→ **TASK STATEMENT**: Translate this sentence from the forum post about flood stories below into Spanish: "It is important to note that many of the flood myths might have been written as deliberate fiction."
*** EXTRACT PROVIDED ***
Agnostic75
Well-Known Member
The following is from another thread:
Who wrote the stories? According to global flood advocates, the stories could only have been written by people who were on Noah's ark, and/or their descendants, since the flood killed everyone else in the world.
If all flood stories were written by people who were on Noah's ark, and/or their descendants, there would probably be far more commonalities in the flood stories than there are. A very detailed list of global flood stories is at Flood Stories from Around the World. The great differences among them are much more obvious than the similarities.
It is important to note that many of the flood myths might have been written as deliberate fiction.
Consider the following:
http://www.talkorigins.org/faqs/faq-noahs-ark.html
Man of Faith said:Over 350 cultures around the world have a great flood story and 80% of the stories have commonalities.
Who wrote the stories? According to global flood advocates, the stories could only have been written by people who were on Noah's ark, and/or their descendants, since the flood killed everyone else in the world.
If all flood stories were written by people who were on Noah's ark, and/or their descendants, there would probably be far more commonalities in the flood stories than there are. A very detailed list of global flood stories is at Flood Stories from Around the World. The great differences among them are much more obvious than the similarities.
*** DATA FOR ANALYSIS ***
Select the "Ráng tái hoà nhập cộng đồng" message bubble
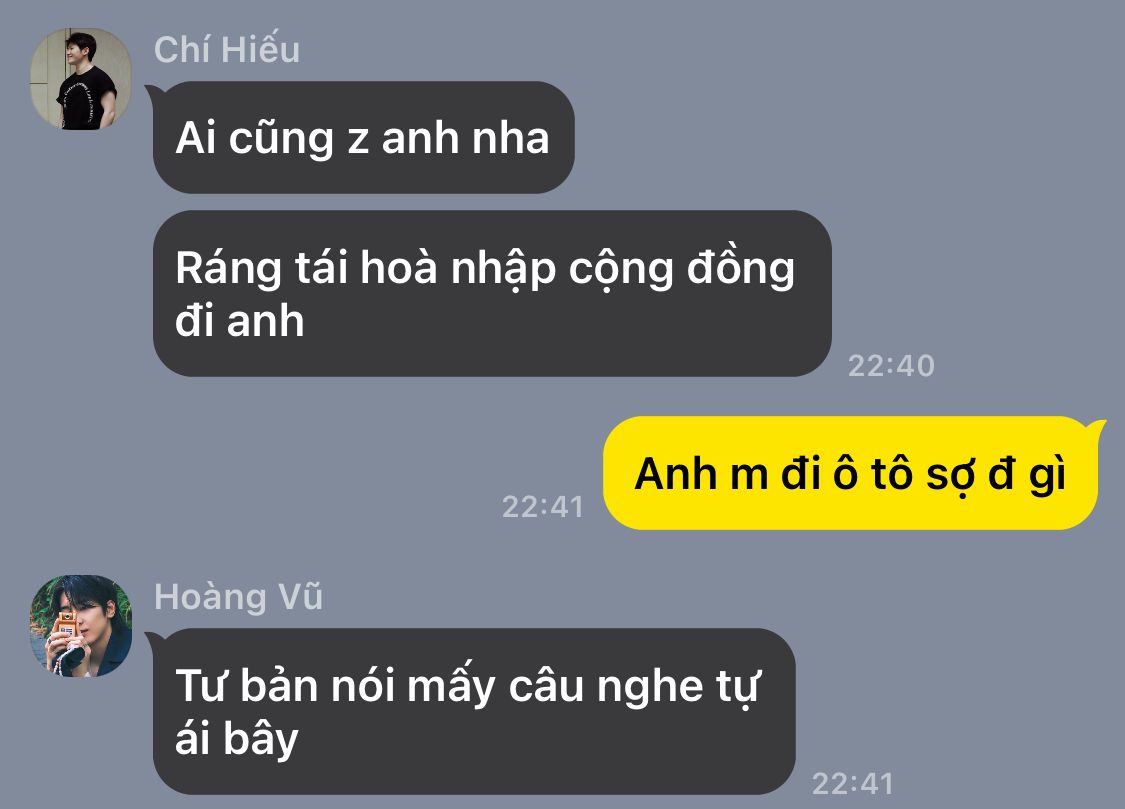The image size is (1125, 809). click(492, 293)
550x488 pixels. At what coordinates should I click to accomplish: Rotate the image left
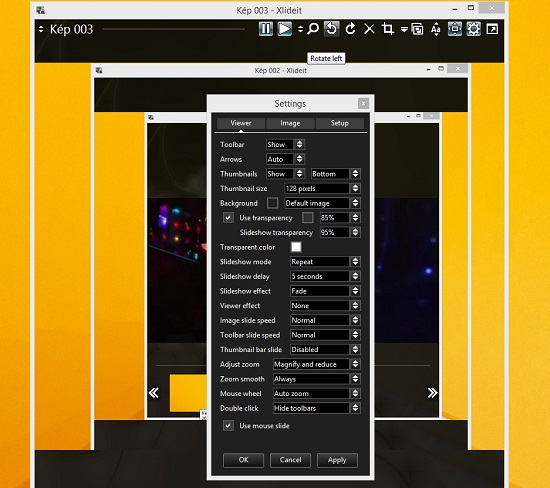click(331, 29)
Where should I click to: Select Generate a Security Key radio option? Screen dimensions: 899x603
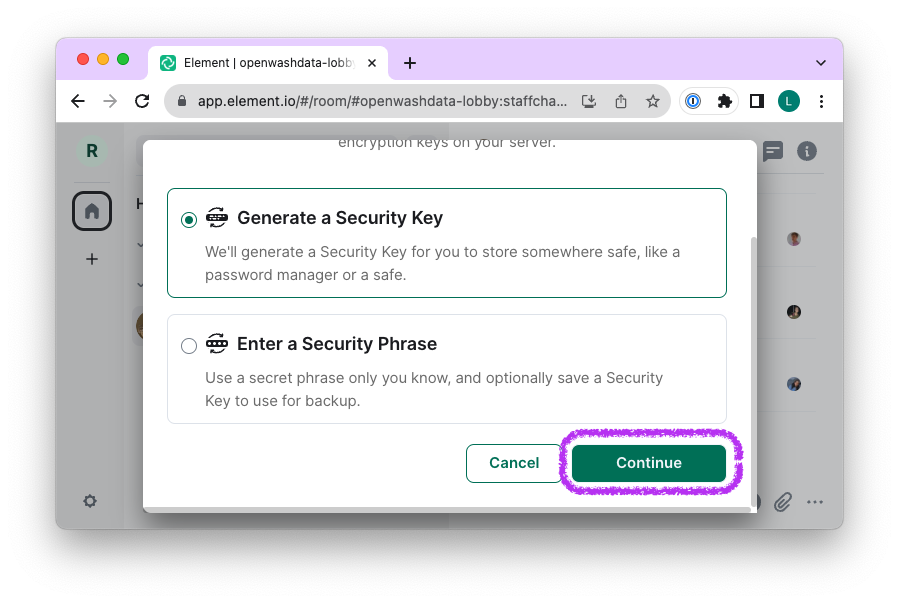tap(189, 220)
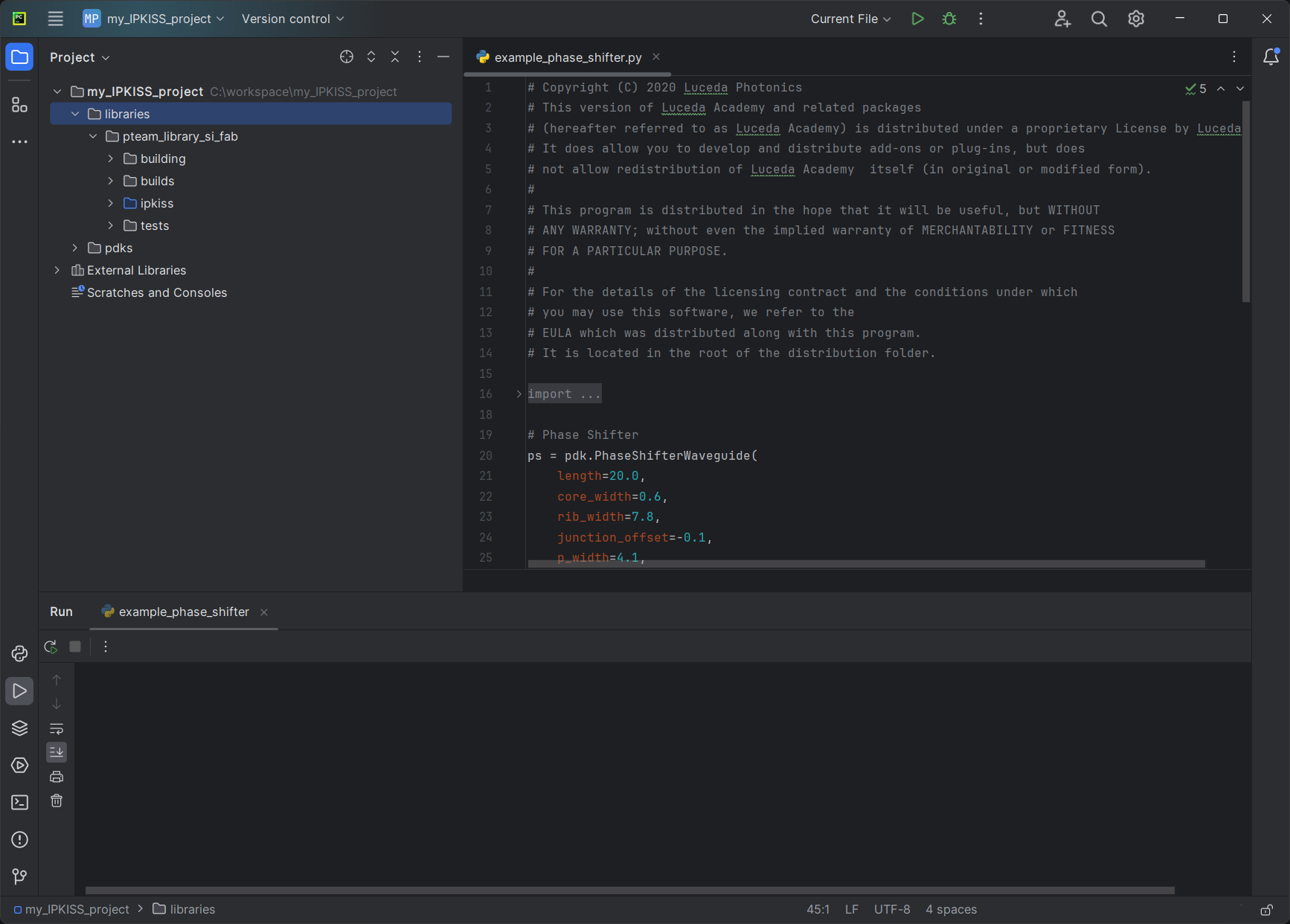Open the Terminal tool window
The image size is (1290, 924).
19,802
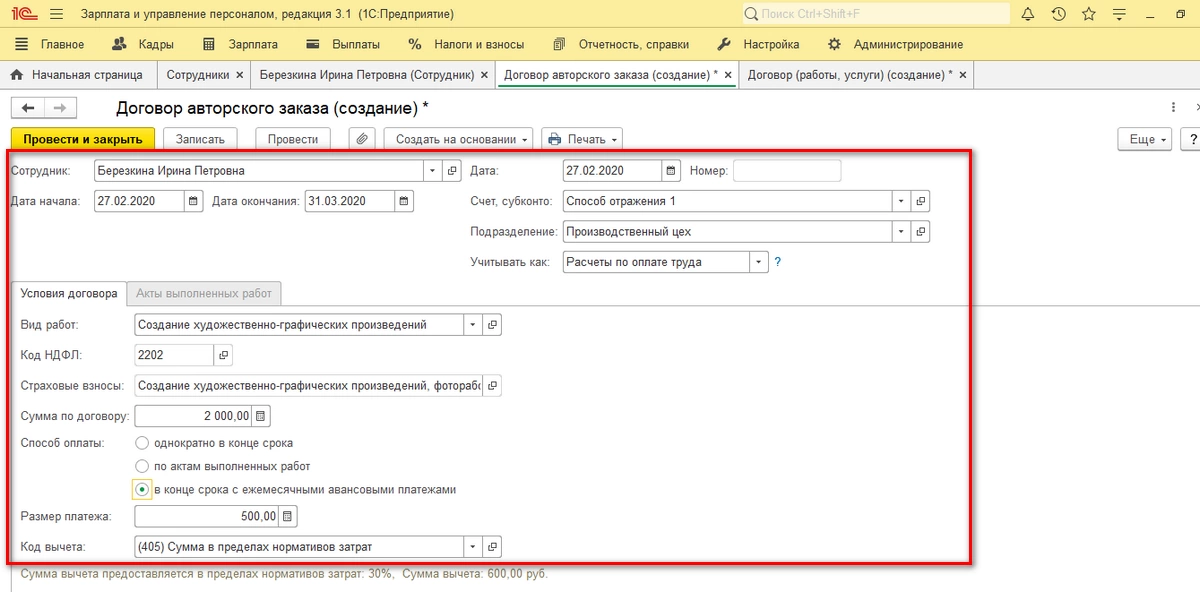Open favorites star icon

1090,15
***
→ **SOLVED EXERCISE**: Es importante señalar que muchos de los mitos del diluvio podrían haber sido escritos como ficción deliberada.